Document text.
Long file names

Do you have users that name files/folders in sentence format?

We have some users that name folder structure(s) like this:

last name, first name dd.oo.bbbb [folder]

{blah blah} here is a phrase for a folder (more folder name) [sub
folder}

file name ~ that is actually longer that what I’ve typed here

The words are not the same as their actual words in the file/folder
names, but the special chars are in there, and their file/folder names
are longer than what I typed in here.

We’ve talked to people in this dept before about this, but apparently
it fell on deaf ears. What have you done in dealing with folder
structures like this? Were you able to get the users to cut the names
down? If so, HOW!??!!

Thanks,


Stevo

Sorry to be annoying but… why does this matter? I hate the names like
this, but I do not see why it justifies being looked at other than by the
sorry folks who can’t seem to come up with names that make IT people smile.

Good luck.

ab sounds like they ‘said’:
[color=blue]

Sorry to be annoying but… why does this matter? I hate the names
like this, but I do not see why it justifies being looked at other
than by the sorry folks who can’t seem to come up with names that
make IT people smile.

Good luck.[/color]

So my response to ab’s comment is…

We are looking at migrating data to a different server, and some of
these are causing problems for data copies.

Also, have heard some complaints of people not being able to get back
into these files.

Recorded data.
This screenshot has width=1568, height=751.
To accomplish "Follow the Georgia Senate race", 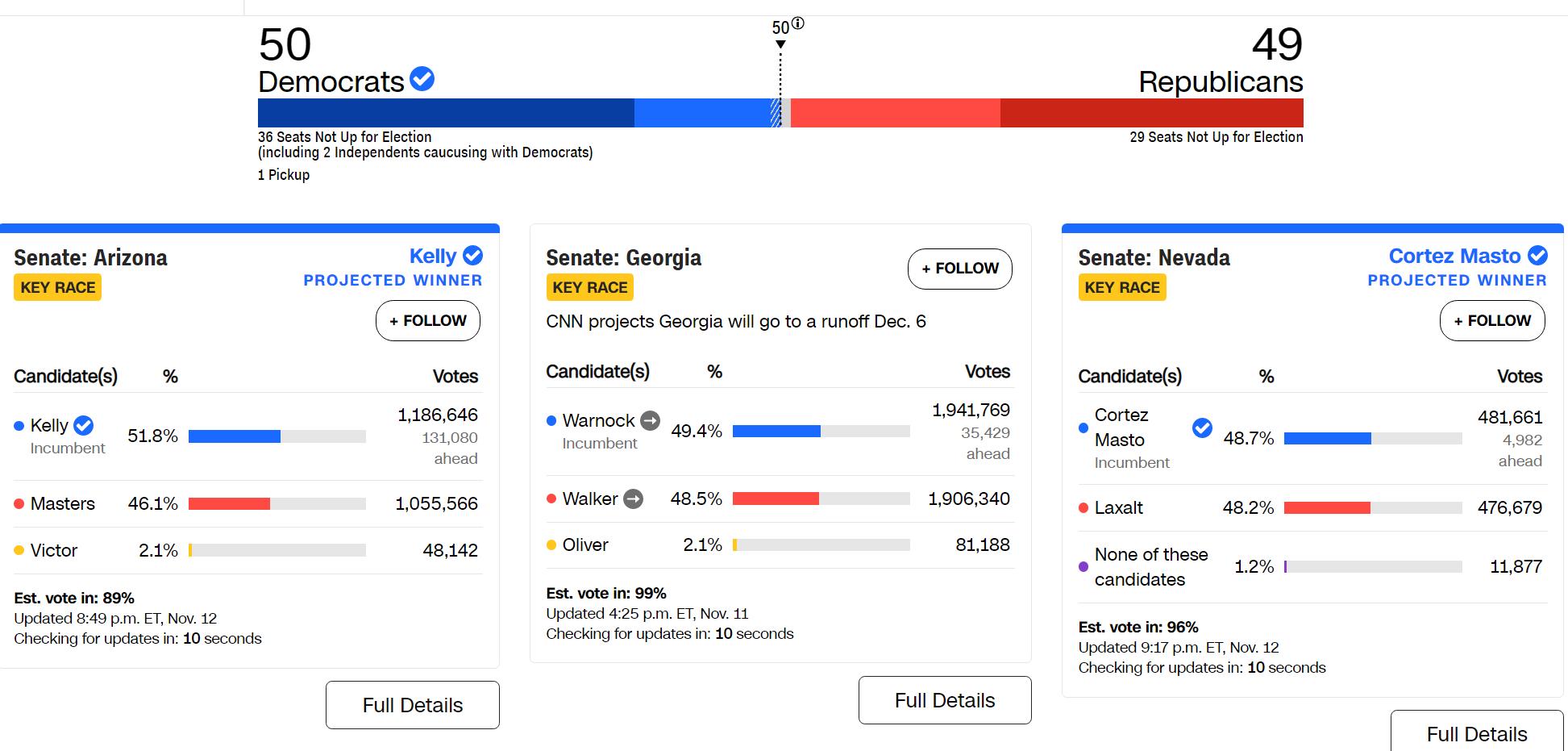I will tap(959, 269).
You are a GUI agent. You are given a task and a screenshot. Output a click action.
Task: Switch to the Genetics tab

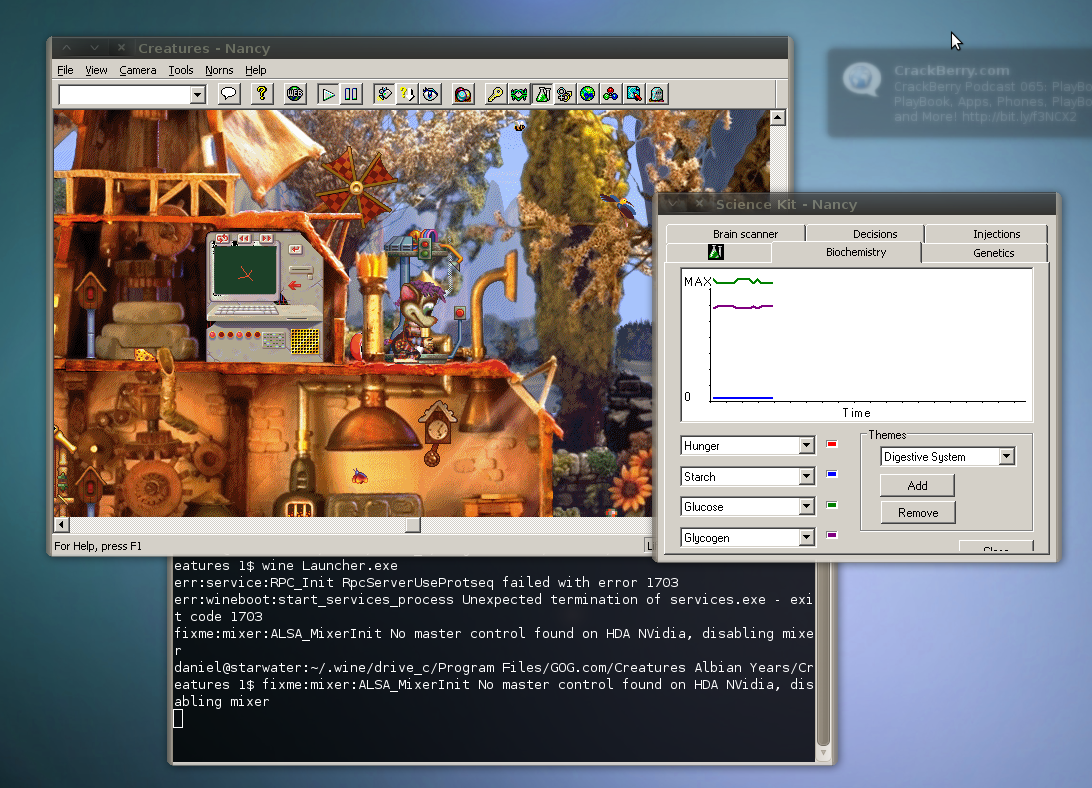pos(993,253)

Written problem 1. In the long file names thread, what is the team looking at doing with its data?
Written problem 2. Please copy the stretch of the long file names thread from "last name, first" through "typed in here.".
The listing is separate material, apart from the long file names thread.

Worked solution 1. Migrating it to a different server.

Worked solution 2.
last name, first name dd.oo.bbbb [folder]

{blah blah} here is a phrase for a folder (more folder name) [sub
folder}

file name ~ that is actually longer that what I’ve typed here

The words are not the same as their actual words in the file/folder
names, but the special chars are in there, and their file/folder names
are longer than what I typed in here.